That’s not how you’d want to protect your estate, right? You’d want a fence to go with that gate.
In the digital domain, that translates to keeping your website and online data secure and protected from unauthorized access.
Websites have a front-end and a back-end. They need different security tools. This post focuses on the security analysis tools that front-end developers must know about and apply.
Two Levels of Front-end Security
The front-end of a website is the part that your visitors and clients interact with. Even then, there are two dimensions to front-end security :
Keeping Your Clients’ Data Safe
This in itself is a vast topic. A lot of your customers’ personal data will be on your website. It is part of your responsibility to protect such information from leakage or hacking.
Keeping Your Own Data Safe
You need to prevent customers/visitors to your website from accessing your own data that they do not need to see. This is where front-end-security meshes with back-end security.
The first step for both is to detect the security threats that your front-end may be exposed to.

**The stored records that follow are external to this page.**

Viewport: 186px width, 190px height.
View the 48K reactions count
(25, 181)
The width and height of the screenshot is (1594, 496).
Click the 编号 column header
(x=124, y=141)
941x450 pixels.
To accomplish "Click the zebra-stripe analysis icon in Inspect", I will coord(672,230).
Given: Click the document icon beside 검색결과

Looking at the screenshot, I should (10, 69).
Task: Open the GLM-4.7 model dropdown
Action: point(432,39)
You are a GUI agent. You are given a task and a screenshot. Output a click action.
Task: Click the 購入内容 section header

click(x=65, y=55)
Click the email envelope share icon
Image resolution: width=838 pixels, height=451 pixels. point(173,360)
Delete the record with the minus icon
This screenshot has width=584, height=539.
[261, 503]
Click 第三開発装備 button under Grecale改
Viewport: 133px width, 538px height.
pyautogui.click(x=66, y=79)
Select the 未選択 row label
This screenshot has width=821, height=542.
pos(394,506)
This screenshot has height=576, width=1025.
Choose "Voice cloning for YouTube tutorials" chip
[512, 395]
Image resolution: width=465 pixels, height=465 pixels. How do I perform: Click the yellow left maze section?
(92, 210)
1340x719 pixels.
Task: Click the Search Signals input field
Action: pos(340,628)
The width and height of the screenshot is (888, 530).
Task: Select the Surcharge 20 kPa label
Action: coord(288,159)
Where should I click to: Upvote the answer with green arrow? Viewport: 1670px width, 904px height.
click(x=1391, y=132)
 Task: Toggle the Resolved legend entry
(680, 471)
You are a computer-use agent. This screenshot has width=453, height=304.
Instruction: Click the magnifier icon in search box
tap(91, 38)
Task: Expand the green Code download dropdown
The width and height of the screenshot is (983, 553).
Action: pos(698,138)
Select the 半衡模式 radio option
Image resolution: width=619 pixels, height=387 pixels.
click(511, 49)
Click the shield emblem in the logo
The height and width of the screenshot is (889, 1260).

- Two Levels of Front-end Security
- Top 10 Threats to the Safety of Your Clients' Data
- Threat 1. SQL Injection Attacks
- Threat 2. Broken Authentication
- Threat 3. Sensitive Data Exposure
- Threat 4. XML External Entities (XXE) Injection
- Threat 5. Broken Access Control
- Threat 6. Security Misconfiguration
- Threat 7. Cross-site Scripting (XSS)
- Threat 8. Insecure Deserialization
- Threat 9. Using Components Known to be Vulnerable
- Threat 10. Inadequate Logging and Monitoring
- How the Threats Compare
- The Top 5 Free Security Analysis Tools
Top 10 Threats to the Safety of Your Clients’ Data
We briefly describe the security threats from the OWASP (Open Web Application Security Project) Top 10 list. These threats represent a global consensus on the most critical and common front-end vulnerabilities.
Threat 1. SQL Injection Attacks
SQL vulnerability is one of the most prevalent security threats. Many high-level data scams in recent times have been carried out using SQL injections. It is a code injection technique used to conduct attacks against data-dependent applications.
SQL injection is the technique by which an attacker manages to interfere with the questions the app sends to its database. That is how they gain access to unauthorized data.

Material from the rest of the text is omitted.